What kind of collars did you guys choose?


----------



## Robbin (Nov 13, 2013)

Dogtra 1900NCP Field Star 1/2 mile Training Collar Single Dog
·  Precise stimulation level (0-127); 1/2-mile range
·  Nick, constant, and non-stimulating vibration modes
·  Rechargeable Ni-MH batteries
·  Fully waterproof collar/receiver and transmitter
·  LCD screen displays exact level of stimulation even in dark or low light conditions; 3-bar battery life indicator
This is the one I got, pretty expensive, but I needed the range to cover 80 acres.  Toli is a big, very fast, dog and he can get out of range of the short range ones fast.  I didn’t want to ride around with it in my  hand, as I was afraid I'd press it by accident, so I had to have the range to make up for how long it took me to deploy and set the controller. I also wanted the Nick, which is a very short warning nick and the pager vibration.  Some people train with these like clicker training because you dial up the level till the dog can just barely feel it.  I couldn’t do that as Toli is confused with it because I have an inground electric fence.  I think it would have been a great training aid if not for the fence.  Toli can’t feel it below 25, about 29 he notices it enough to pay attention, thou I’m sure it doesn’t hurt.  Above 50 is painful, thou I had to go above 70 the first time he was chasing a deer.  I only had to shock him twice, the pager is all I need now to break him off a chase, and frankly, I can usually break him off with my voice now.  He knows that if he continues it’s going to get worse….  I really enjoy my walks with him now, knowing he’s safe.  He also knows when I put the collar on we’re going for a run and he’s all excited.  I run him about a half mile at a trot with a 100yard dash in the middle, and then get off and walk him another quarter of a mile.
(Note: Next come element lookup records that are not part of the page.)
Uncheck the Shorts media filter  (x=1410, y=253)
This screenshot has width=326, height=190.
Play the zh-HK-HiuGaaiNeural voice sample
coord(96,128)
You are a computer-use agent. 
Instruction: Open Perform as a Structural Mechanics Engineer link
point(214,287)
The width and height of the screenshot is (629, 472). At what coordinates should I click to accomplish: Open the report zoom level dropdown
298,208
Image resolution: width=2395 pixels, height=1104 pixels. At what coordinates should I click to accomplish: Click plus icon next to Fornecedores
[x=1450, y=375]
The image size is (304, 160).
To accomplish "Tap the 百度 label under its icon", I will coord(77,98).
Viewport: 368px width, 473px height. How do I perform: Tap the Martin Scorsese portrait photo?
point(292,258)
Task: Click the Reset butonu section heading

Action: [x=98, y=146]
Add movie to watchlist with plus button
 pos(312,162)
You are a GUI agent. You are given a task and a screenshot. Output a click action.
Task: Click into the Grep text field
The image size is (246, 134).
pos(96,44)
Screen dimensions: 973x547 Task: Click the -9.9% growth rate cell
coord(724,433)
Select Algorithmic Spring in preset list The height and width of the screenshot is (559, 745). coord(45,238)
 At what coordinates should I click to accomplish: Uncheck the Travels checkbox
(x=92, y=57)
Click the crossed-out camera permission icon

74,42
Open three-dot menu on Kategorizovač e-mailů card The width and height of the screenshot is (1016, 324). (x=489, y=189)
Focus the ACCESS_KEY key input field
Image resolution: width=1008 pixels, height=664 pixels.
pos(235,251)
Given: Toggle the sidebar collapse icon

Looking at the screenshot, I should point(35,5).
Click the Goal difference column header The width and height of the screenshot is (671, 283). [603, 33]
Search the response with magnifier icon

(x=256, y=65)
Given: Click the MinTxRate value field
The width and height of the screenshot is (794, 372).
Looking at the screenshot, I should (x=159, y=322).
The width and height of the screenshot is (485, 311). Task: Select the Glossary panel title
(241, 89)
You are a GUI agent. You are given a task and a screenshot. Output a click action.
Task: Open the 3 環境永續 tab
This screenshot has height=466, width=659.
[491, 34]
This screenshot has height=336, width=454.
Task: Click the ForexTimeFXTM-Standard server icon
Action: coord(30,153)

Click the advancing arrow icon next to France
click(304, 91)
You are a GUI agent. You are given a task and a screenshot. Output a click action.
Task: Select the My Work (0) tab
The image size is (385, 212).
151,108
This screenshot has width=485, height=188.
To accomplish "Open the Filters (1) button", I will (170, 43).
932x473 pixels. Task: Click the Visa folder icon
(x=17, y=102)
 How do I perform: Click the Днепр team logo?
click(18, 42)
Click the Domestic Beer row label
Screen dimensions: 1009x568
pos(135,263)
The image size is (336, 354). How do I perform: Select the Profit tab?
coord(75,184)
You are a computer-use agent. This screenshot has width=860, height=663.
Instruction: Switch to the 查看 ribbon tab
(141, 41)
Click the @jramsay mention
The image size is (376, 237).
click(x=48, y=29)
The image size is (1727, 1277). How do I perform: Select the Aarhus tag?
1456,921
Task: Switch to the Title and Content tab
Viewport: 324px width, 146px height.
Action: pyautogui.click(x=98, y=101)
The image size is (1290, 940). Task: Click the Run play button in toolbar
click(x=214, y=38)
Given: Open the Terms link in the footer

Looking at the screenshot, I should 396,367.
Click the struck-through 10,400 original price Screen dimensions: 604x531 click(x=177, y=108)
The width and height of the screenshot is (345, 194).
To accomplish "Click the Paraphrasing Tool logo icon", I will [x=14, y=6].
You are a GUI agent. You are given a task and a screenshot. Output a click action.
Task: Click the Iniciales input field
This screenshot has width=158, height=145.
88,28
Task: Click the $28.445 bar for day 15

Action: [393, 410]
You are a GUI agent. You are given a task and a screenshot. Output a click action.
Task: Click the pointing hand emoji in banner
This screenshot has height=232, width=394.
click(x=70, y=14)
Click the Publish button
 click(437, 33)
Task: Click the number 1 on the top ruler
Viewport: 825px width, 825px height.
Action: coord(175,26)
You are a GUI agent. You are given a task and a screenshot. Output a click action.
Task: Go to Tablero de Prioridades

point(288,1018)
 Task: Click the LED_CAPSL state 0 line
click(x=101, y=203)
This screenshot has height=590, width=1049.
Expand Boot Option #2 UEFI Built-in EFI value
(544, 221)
I swapped the collar for a quick release one so I could pop it on and off when taking him out.   He gets so excited that it was hard to get the old collar buckled before he was off and running.   I sure do love the big fella.


----------



## Southern by choice (Nov 13, 2013)

Thank You!
I have never used a training collar in 35 years. I have been around those that use them with their hunting dogs to train though. We will bring in LGD's for training here, right now pups only. Eventually we will rehab older LGD's that are being given up for behavior issues. I am looking at which collars people like best to utilize this in the re-training of LGD's. Does this one allow for multiple dogs to be trained at once? 
I love reading about Toli! I love pics too ! hint hint.  
These dogs are so special! 
Hoping to find a brindle Anatolian in the next year!


----------



## Robbin (Nov 13, 2013)

You can get collars for 2 dogs, but I think they are a differnt freq so you switch between collars with a button on the controller.   I haven't used one, this is the first one I've ever purchased.  Did a ton of research before settling on this one.  I was hoping to use it as a training tool but the inground fence is a problem.  They told me I could use it, but I should take the dog out of the area so they aren't confused by it.  I don't have a good safe place to go with a big dog so I just decided to use mine as a last stop recall, and it's worked.  It's worked even better than I expected as Toli figured out the loud NO! came before the shock.

Toli turned 9 months today, got to buy heartworm meds which means I have to haul him in and weight him, so I'll probably get another picture and update my previous thread with a new pic.  He looks full grown now thou I'm sure he'll put on a little more weight between 9 months and 18 months.  He was 114 last time I took him in.


----------



## Southern by choice (Nov 13, 2013)

Thanks!
I'll be watching for the update! 
By 3 years they have their adult weight! I bet he ends up 140! He has that "structure".  We have to do a lot of weight checks to adjust our HW preventative treatment as they lose so much in the summer and gain so much back through the winter. Sometimes it is a pain though. I just need to buy a livestock scale! 
They slow down and then gradually gain on ya! 
You really have such a great bond with your boy! 
Changed your life didn't he!


----------